The Company currently has one contract with Dow Corning. The agreement is a four year arrangement in which Dow Corning was to purchase 30,000 metric tons of silicon metal per calendar year through December 31, 2010. This contract was amended in November 2008 to provide for the sale of an additional 17,000 metric tons of silicon metal to be purchased in calendar year 2009. The contract was further amended in connection with the Dow Corning transactions discussed in note 3 to reduce the amount required to be sold in calendar year 2010 to 20,000 metric tons of silicon metal. Under a prior arrangement, effective December 1, 2007 through January 31, 2009, the Company supplied Dow Corning 13,000 metrics tons of silicon metal.

(20)  Subsequent Events

On April 1, 2010, the Company, pursuant to a Purchase and Sale Agreement dated as of March 26, 2010 (the Purchase Agreement), purchased from Ospraie Special Opportunities Master Alternative Holdings LLC, The Ospraie Fund L.P., Ospraie Holdings, Inc., and the individuals named in the Purchase Agreement all of the ownership interests in Core Metals Groups Holdings LLC (Core Metals), a Delaware limited liability company, for $52,000 in cash, including $15,329 borrowed under the Company’s senior revolving credit facility. The purchase price is subject to customary post-closing adjustments for changes in working capital and related matters. Core Metals is a leading producer, marketer, and distributor of ferroalloys and specialty materials for the North American steel and foundry industry. The acquisition was made to strengthen our growing ferrosilicon business and expand the line of products and services we offer to steel markets around the world.

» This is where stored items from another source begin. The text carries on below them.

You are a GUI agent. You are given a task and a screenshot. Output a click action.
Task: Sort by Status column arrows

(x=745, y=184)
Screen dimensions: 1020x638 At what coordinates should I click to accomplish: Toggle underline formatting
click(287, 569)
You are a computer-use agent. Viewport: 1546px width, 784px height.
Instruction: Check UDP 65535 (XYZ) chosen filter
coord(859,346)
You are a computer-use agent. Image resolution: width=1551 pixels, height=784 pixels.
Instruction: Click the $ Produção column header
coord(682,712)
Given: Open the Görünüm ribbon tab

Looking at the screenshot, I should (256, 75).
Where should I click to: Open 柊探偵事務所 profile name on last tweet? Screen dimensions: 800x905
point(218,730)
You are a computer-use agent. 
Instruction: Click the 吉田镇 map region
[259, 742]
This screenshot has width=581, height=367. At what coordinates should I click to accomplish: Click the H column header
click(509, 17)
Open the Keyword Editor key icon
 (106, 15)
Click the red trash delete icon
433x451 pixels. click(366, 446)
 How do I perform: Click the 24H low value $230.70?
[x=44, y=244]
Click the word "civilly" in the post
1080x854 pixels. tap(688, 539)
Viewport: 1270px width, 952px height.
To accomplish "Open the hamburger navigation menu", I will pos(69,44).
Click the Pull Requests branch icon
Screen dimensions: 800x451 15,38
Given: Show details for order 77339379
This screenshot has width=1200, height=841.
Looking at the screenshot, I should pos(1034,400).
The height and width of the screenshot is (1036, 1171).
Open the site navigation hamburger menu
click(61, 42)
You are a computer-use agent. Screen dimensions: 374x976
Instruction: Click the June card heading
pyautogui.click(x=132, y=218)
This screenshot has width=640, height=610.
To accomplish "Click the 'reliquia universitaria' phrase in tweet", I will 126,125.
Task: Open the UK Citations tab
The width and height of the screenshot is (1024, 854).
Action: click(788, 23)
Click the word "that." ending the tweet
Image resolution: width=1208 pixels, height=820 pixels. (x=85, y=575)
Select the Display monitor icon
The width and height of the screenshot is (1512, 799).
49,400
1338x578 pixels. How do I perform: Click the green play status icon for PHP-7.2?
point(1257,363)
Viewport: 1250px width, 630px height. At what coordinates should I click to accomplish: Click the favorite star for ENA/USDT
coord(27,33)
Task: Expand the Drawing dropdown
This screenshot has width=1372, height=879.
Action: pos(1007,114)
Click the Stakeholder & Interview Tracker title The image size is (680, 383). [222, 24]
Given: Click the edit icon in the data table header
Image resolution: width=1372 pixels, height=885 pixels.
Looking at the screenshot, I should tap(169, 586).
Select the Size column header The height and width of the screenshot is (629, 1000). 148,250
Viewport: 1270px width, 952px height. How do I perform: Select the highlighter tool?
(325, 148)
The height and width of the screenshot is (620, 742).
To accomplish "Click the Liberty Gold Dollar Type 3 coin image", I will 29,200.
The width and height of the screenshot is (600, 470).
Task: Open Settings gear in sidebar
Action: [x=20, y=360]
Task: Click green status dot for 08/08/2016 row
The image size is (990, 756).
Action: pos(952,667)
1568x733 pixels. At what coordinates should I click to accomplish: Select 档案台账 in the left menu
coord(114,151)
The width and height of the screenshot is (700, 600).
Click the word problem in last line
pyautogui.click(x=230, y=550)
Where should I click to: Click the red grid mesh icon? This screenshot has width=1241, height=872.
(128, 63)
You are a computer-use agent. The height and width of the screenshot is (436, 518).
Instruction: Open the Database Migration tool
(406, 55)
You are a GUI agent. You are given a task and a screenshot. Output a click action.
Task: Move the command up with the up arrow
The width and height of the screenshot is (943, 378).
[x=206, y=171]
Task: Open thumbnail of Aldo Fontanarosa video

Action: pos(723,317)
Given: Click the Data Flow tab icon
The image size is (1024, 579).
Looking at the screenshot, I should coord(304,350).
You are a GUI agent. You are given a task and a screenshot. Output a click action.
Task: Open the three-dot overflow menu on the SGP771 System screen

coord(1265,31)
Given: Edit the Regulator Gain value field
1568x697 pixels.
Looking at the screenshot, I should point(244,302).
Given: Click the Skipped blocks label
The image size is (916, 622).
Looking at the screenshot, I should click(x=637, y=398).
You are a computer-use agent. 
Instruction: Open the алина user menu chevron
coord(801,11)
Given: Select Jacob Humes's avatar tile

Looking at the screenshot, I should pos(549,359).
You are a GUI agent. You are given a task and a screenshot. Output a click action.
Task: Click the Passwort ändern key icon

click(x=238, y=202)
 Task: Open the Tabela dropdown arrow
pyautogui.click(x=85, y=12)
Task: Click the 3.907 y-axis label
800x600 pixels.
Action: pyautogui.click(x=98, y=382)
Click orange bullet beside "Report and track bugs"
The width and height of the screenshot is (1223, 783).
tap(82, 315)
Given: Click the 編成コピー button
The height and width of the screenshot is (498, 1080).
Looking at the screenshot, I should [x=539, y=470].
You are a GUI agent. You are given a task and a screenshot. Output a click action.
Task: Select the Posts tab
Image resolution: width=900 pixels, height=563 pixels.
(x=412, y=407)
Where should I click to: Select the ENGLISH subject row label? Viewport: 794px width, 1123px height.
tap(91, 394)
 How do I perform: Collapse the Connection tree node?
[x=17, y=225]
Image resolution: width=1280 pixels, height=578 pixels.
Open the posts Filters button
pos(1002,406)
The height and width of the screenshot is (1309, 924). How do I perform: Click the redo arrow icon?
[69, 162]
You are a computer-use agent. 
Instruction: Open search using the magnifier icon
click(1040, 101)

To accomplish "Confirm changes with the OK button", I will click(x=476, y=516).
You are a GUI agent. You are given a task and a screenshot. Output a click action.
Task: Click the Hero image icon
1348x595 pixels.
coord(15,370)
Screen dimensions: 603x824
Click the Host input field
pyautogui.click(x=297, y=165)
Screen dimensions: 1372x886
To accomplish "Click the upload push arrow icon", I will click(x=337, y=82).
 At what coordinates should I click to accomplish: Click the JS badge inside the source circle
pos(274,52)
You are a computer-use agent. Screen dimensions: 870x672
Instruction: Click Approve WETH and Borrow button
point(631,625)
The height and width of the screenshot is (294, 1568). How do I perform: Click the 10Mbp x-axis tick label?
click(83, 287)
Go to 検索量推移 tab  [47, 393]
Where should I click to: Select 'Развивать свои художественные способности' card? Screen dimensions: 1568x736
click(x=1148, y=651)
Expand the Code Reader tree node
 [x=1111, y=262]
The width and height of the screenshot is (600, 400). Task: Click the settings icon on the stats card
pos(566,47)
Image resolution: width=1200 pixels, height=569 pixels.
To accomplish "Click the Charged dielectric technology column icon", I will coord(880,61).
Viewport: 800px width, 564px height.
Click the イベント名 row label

On April 7, 2010, the Company sold Masterloy Products Company (Masterloy), an unlimited liability company located in Ontario, Canada, for $3,000 in cash. Masterloy was acquired in connection with the Company’s acquisition of Core Metals. Masterloy is a producer of ferrovanadium and ferromolybdenum, an ancillary business we do not consider critical to our fundamental business strategy.

The Company has evaluated subsequent events through the date these financial statements were issued.


 
16

 

Item 2.  Management’s Discussion and Analysis of Financial Condition and Results of Operations

This Quarterly Report on Form 10-Q contains “forward-looking statements” as that term is used in the Private Securities Litigation Reform Act of 1995. Certain statements made in this quarterly report involve risks and uncertainties. These forward-looking statements reflect the Company’s best judgment based on our current expectations, assumptions, estimates and projections about us and our industry, and although we base these statements on circumstances that we believe to be reasonable when made, there can be no assurance that future events will not affect the accuracy of such forward-looking information. As such, the forward-looking statements are not guarantees of future performance, and actual results may vary materially from the results and expectations discussed in this report. Factors that might cause the Company’s actual results to differ materially from those anticipated in forward-looking statements are more fully described in the “Risk Factors” sections contained in our Annual Report on Form 10-K for the fiscal year ended June 30, 2009 and in this Quarterly Report. The following discussion should be read in conjunction with the unaudited condensed consolidated financial statements and the notes thereto included elsewhere in this report, as well as the more detailed information in our Annual Report on Form 10-K for the fiscal year ended June 30, 2009.

Introduction

Globe Specialty Metals, Inc., together with its subsidiaries (collectively, “we,” “our,” “GSM” or the “Company”) is one of the leading manufacturers of silicon metal and silicon-based alloys. As of March 31, 2010, we owned and operated eight manufacturing facilities, principally in three primary operating segments: GMI, our U.S. operations; Globe Metais, our Brazilian operations, the manufacturing component of which was sold on November 5, 2009; and, Globe Metales, our Argentine operations.

Business Segments

We operate in six reportable segments:

 
GMI — a manufacturer of silicon metal and silicon-based alloys located in the United States with plants in Beverly, Ohio, Alloy, West Virginia, Niagara Falls, New York and Selma, Alabama and a quartzite mine in Billingsley, Alabama;

 
Globe Metais — a distributor of silicon metal manufactured in Brazil. This segment includes the historical Brazilian manufacturing operations, comprised of a manufacturing plant in Breu Branco, mining operations and forest reserves which were sold on November 5, 2009;

 
Globe Metales — a manufacturer of silicon-based alloys located in Argentina with a silicon-based alloys plant in Mendoza and a cored-wire fabrication facility in San Luis;

 
Solsil — a developer and manufacturer of upgraded metallurgical grade silicon metal located in the United States with operations in Beverly, Ohio;

 
Corporate — a corporate office including general expenses, investments, and related investment income; and

 
Other — includes an electrode production operation in China and a cored-wire production facility located in Poland. These segments do not fit into the above reportable segments, and are immaterial for purposes of separate disclosure.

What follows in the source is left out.